Chapter Two
Therapy. Whatever deity there is out there, they must hate me, because my aunt and uncle decided that I should go to therapy. They think that I’m bottling in my grief. Screw grief, anger was what it was. I was angry that I was stuck here. I was angry that I had to go to school and learn about stuff that doesn’t matter. But mostly, I was angry that I was still being over-looked by everyone, even my guardians.
“The world officially hates me,” I told Jordan. I was hanging out with him a lot since coming to the BSS. Though it stood for Burnsview Secondary School, the rest of the teenage population at this school referred to it as Bull-Shit Secondary. I had friends now, real friends. At my old school, my friends were just people with pretty faces who interacted with other people with pretty faces for social standings sake. The people here were real. They were my friends.
“We love you,” Jordan vaguely responded with another chuckle. He had that vague expression on his face and a small smile playing on his lips. From the joint in his hand I could tell that he was gone for a trip. I laughed at the spaced out expression on his face and turned and started to look around.
“Come on, have a drag,” Liam offered, but I waved it off. “Maybe soon, but not yet,” I answered. Liam just smiled and told me that I’d come around.
I heard the bell ring, but I didn’t pay attention. It’d ring again. “Hey, Liam?” I asked, wondering if he was still sober enough to respond. He was, so I asked him to pass the joint. “Finally coming to the bright side, huh?” he asked jokingly.
Taking the burning joint, I dropped it to the ground and stepped onto it. As I squashed with my foot, I could make out his complaints that it had been a perfectly good roll with some good weed and that it had never done anything to me. I laughed a bit and started to walk towards the building, anticipating the next ring of the bell. I wasn’t going to skip after all.
*
“Hi, my name’s Dr. Rilling, but please, call me Mark.” The man across the richly decorated room was holding out his hand, waiting for me to shake it. He wore a rich dark suit and a painted-on smile. His eyes were a dark hazel and his teeth a perfect white.

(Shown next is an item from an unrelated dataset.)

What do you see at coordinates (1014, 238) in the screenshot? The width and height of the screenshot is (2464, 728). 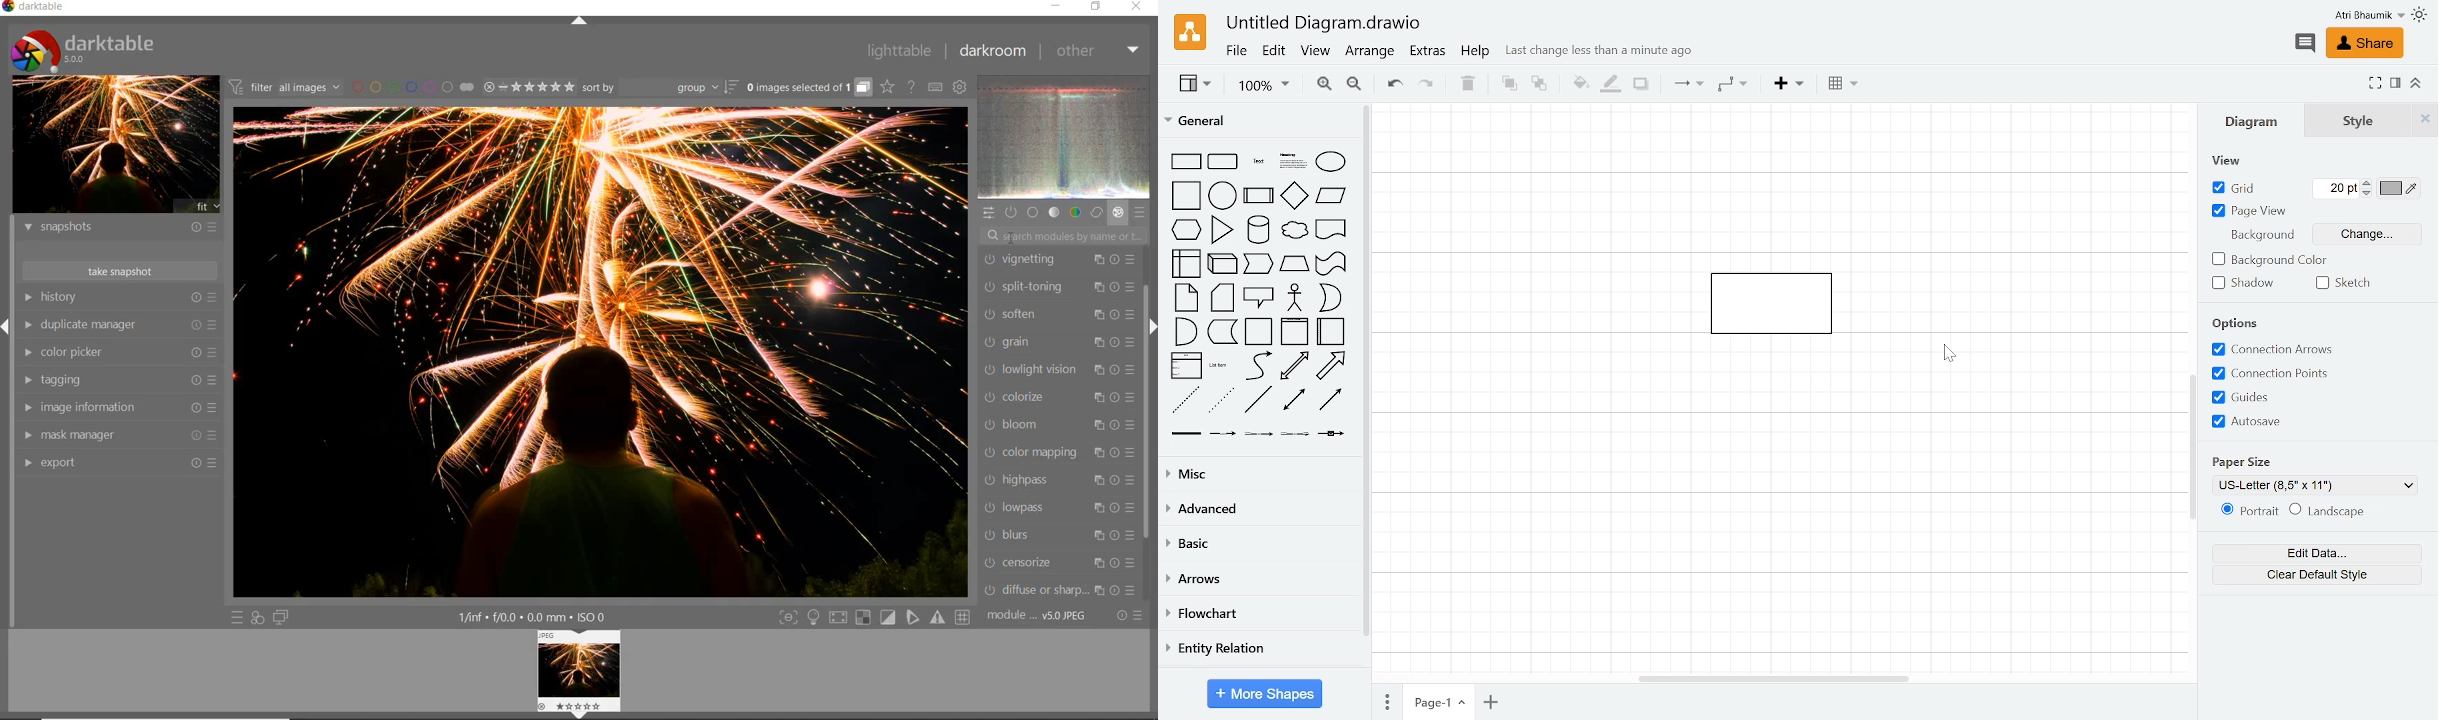 I see `CURSOR` at bounding box center [1014, 238]. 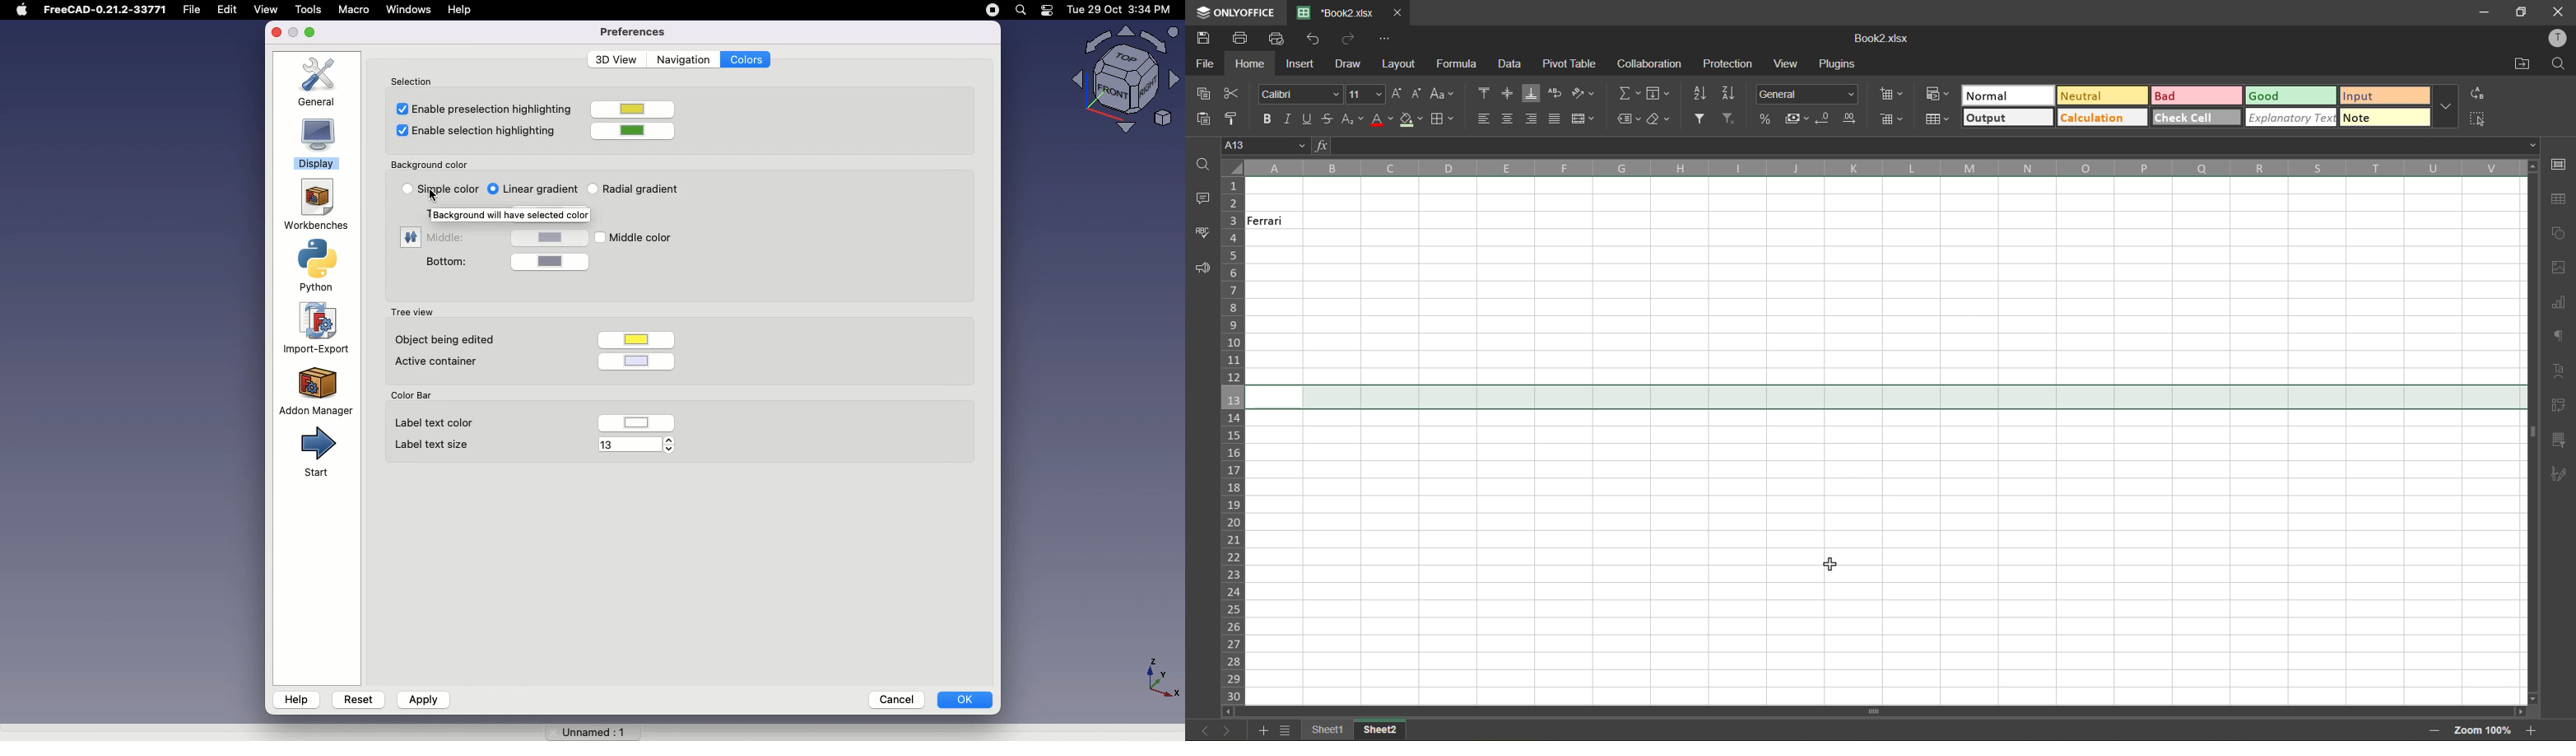 I want to click on ‘Background color, so click(x=430, y=162).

“Andrea,” I replied, slumping down into a big leather chair in front of the desk. Taking back his hand, his smile faltered slightly before he sat down in his own chair.
Trying a new approach he started in again, “It seems we got off on the wrong foot already, or in this case, the wrong hand,” he joked, but it was a miserable attempt. Mentally collecting himself, he tried again. “Well, let’s get to the point, there’s no point in beating around the bushes. You’re here because your parents said that you haven’t been acting normal. What do you have to say about that?”
Nothing. I shrugged my shoulders. “Let’s not make this more difficult than it has to be,” he comforted, reaching across the desk to pat my left shoulder. I watched, with a slight regard of disgust, as his hand made its way to my shoulder where it tapped twice before returning to its rightful position.
“So, tell me about yourself, who are you, Andrea?” he asked with concentration on my eyes.
“Well, I’m 15, I was born to the parents Ellen Willis and George Willis. I lived a good life and my family had no financial problems. My parents died a couple months ago in a drunken car crash, I know attend Burnsview Secondary School where I get average grades.”